Your goal:
Filter the listing down to the lines containing the word "with".

Segment Start: Task material

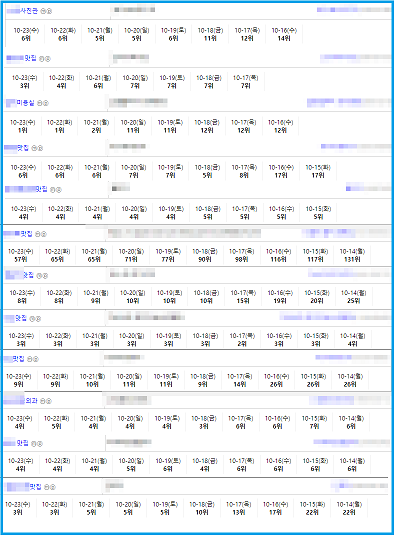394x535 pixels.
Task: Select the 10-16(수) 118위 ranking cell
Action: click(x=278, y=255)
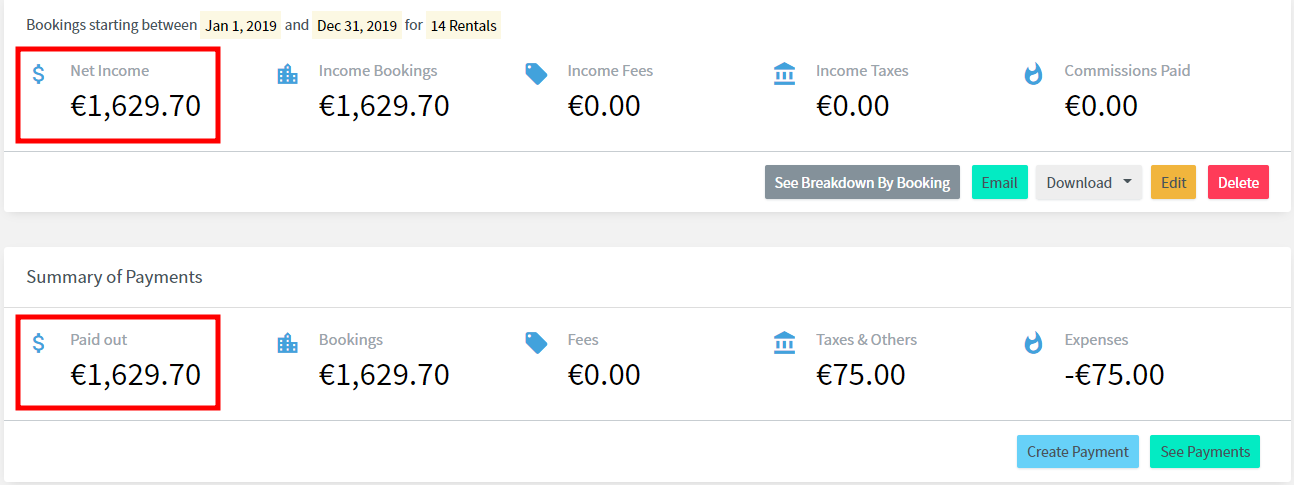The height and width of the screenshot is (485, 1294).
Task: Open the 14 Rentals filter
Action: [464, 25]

Segment End: Task material
Segment Start: Task material

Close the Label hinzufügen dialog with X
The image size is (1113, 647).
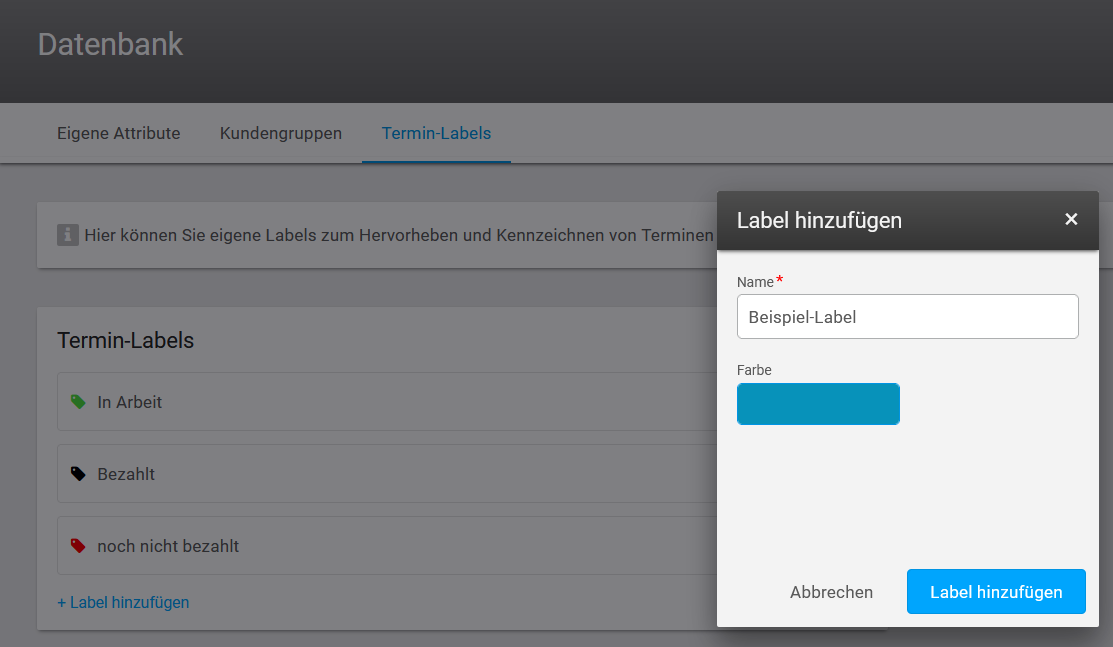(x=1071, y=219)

Segment End: Task material
Segment Start: Task material

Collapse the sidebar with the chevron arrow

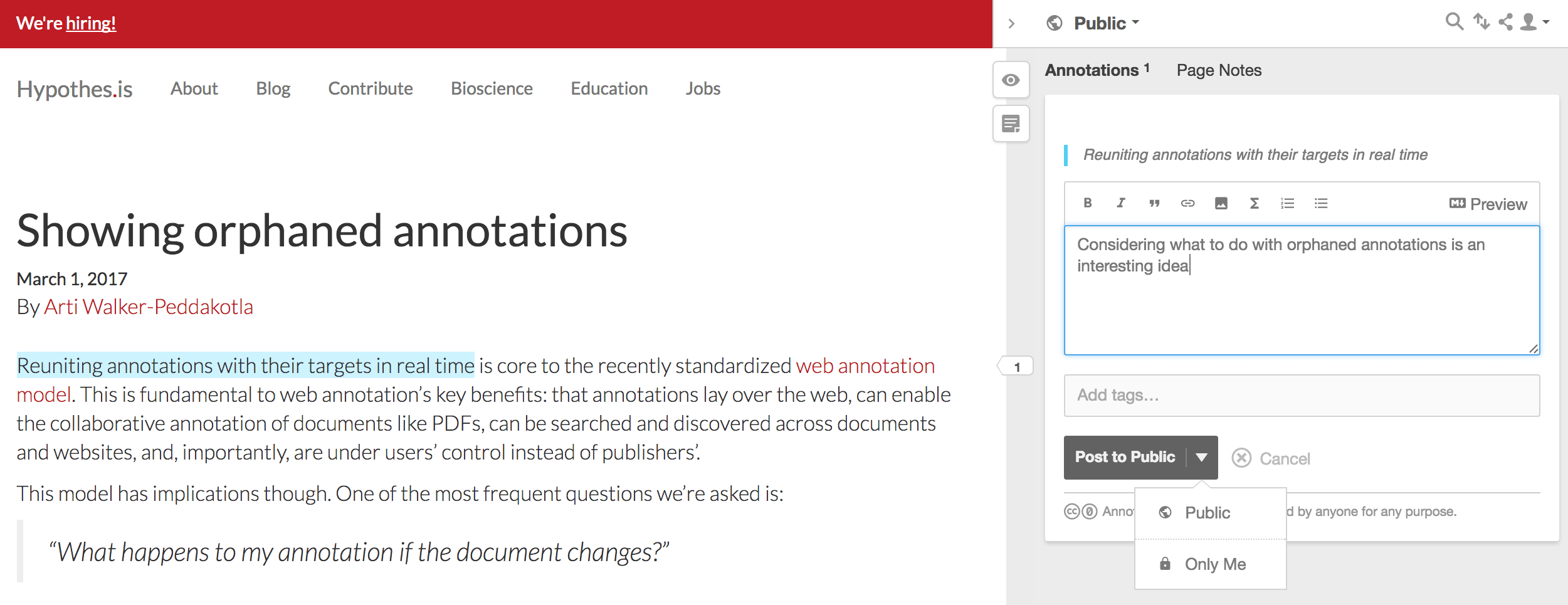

Segment End: Task material

Exercise answer:
Close the Label hinzufügen dialog with X
Collapse the sidebar with the chevron arrow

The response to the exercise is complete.